Virtual screening and in vitro validation of natural compound inhibitors against SARS-CoV-2 spike protein

The COVID-19 pandemic caused by the SARS-CoV-2 virus has led to a major public health burden and has resulted in millions of deaths worldwide. As effective treatments are limited, there is a significant requirement for high-throughput, low resource methods for the discovery of novel antivirals. The SARS-CoV-2 spike protein plays a key role in viral entry and has been identified as a therapeutic target. Using the available spike crystal structure, we performed a virtual screen with a library of 527 209 natural compounds against the receptor binding domain of this protein.
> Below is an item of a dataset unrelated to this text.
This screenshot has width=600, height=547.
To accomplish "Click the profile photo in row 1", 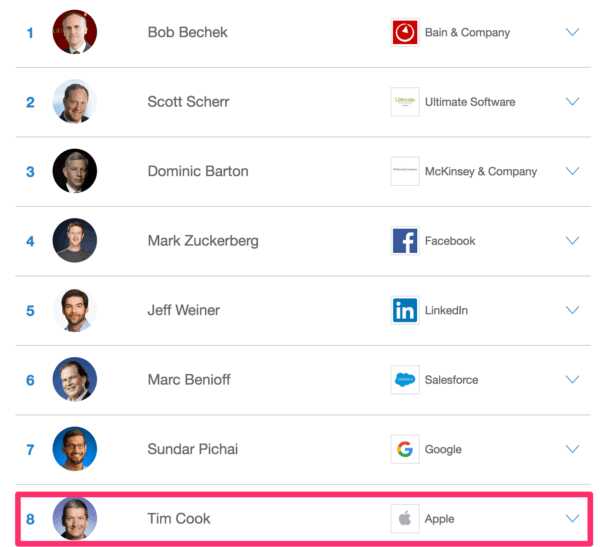I will click(x=75, y=32).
Top hits from this screen were subjected to a second, more comprehensive molecular docking experiment and filtered for favourable ADMET properties. The in vitro activity of 10 highly ranked compounds was assessed using a virus neutralisation assay designed to facilitate viral entry in a physiologically relevant manner via the plasma membrane route. Subsequently, four compounds ZINC02111387, ZINC02122196, SN00074072 and ZINC04090608 were identified to possess antiviral activity in the mu M range. These findings validate the virtual screening method as a tool for identifying novel antivirals and provide a basis for future drug development against SARS-CoV-2.

Automated summary

The COVID-19 pandemic has highlighted the need for new antivirals. Using virtual screening, this study identified compounds with antiviral activity against the SARS-CoV-2 spike protein. This validates virtual screening as a tool for discovering potential antivirals.